In Re Brew Still Pty Ltd (admin apptd)  NSWSC 256, Black J of the New South Wales Supreme Court declined an application for an adjournment of one month brought by the voluntary administrator appointed to Brew Still Pty Ltd three days prior to the hearing of the winding up application.
- Where a voluntary administrator is appointed shortly before a winding up application is to be heard, it may be difficult to show that the administrator has had time to form any realistic, non-speculative views about whether continuing voluntary administration (as opposed to winding up) is in the best interest of creditors.
- The failure to comply with a statutory demand constitutes an event of default, even where the underlying default judgment is set aside, and will not avoid a winding up if no attempt is made to establish solvency or set aside the statutory demand.
- Courts will have discretion to make a costs order against the administrator if the application for an adjournment of the winding up application is unsuccessful.
The Plaintiffs, both creditors, applied to wind up Brew Still Pty Ltd (Company) in insolvency. The Deputy Commissioner of Taxation (Supporting Creditor) also appeared in the application as a supporting creditor in respect of superannuation guarantee contributions and penalties owed by the Company. The application was set down for hearing on 17 March 2023, but the Company’s director appointed a voluntary administrator (Administrator) on 14 March 2023. The day before the winding up application, the Administrator applied for an order adjourning the application to 21 April 2023 (a date shortly before the second meeting of creditors), so as to allow time to conduct further inquiries and determine if voluntary administration would result in a better outcome for the Company’s creditors than immediate liquidation.
In support of this position, the Administrator expressed the view that the adjournment was in the best interests of creditors, despite estimating that fees of A$50,000 plus GST were likely to be incurred in that time.
The Plaintiffs and the Supporting Creditor opposed the application for adjournment because the voluntary administration process appeared to be a defensive step to the Plaintiffs’ winding up application and the appointment of the Administrator was made too late to provide useful evidence regarding the outcome of an adjournment.
Adjournment application refused
The Court refused the adjournment application for several reasons:
- While the extra month would give the Administrator time to undertake further investigations, there was no evidence to suggest those investigations were likely to lead to a positive outcome involving a restructure to the creditors’ benefit. The Court noted that it was just as likely that further investigation would only further erode the creditors’ position (due to the Administrator’s A$50,000+ fee and other costs expected to be incurred in the administration) and expose the Supporting Creditor to the risk of further unpaid tax liabilities.
- While the Administrator stated that he had received a “deed of proposal described as a draft trading plan” from the director, that document was not in evidence and the Administrator indicated he had not had sufficient time to substantively review it.

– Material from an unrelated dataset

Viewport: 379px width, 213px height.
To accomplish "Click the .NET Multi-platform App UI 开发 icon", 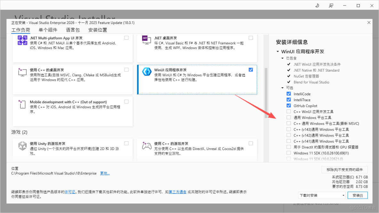I will pyautogui.click(x=22, y=41).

- Further, the basis on which the draft trading plan would be funded was not put into evidence. There was no evidence that other shareholders had indicated any desire to contribute further funds to the Company’s recapitalisation. Therefore, the submission that the plan would be beneficial to creditors was merely speculative.
- The Company submitted that its asset pool outweighed its debts by some margin and that several items of plant and equipment had been implicitly determined as surplus to requirements. However, those items of plant and equipment were not identified in the evidence and no indication was given as to their value. As the independent valuation sought by the Administrator had not yet been received, the submission that the value of assets outweighed debts was also speculative.
- The Administrator’s late appointment meant that he was not sufficiently well informed about the Company’s affairs to form any realistic view about voluntary administration being to the creditors’ advantage as opposed to liquidation.
The Court then determined that a winding up order should be made on the basis of the Company’s failure to comply with the statutory demand. The presumption of insolvency arising from the failure to comply with the statutory demand was not rebutted by the Company (likely because it had resolved to appoint an administrator on the basis of the Company’s insolvency).
The Administrator was ordered to pay the Plaintiffs’ and Supporting Creditor’s costs of the adjournment application.
This case is a reminder that it remains unlikely that a company can avoid a liquidation process by appointing an administrator at the last minute, absent clear evidence that the administration process will lead to a better outcome for creditors. The winding up process cannot be circumvented simply by appointing an administrator.
An administrator’s actual knowledge of a company will be assessed and the court will consider if the administrator could realistically have come to an informed view about the position of the company in the time available. The court’s assessment will depend on what evidence the administrator and the company can put forward to show an actual likelihood of benefit to creditors rather than relying on mere speculation.
This case should also stand as an example of the circumstances in which courts will impose a costs order on the administrator making the adjournment application, so that creditor’s returns are not eroded by the application having been made.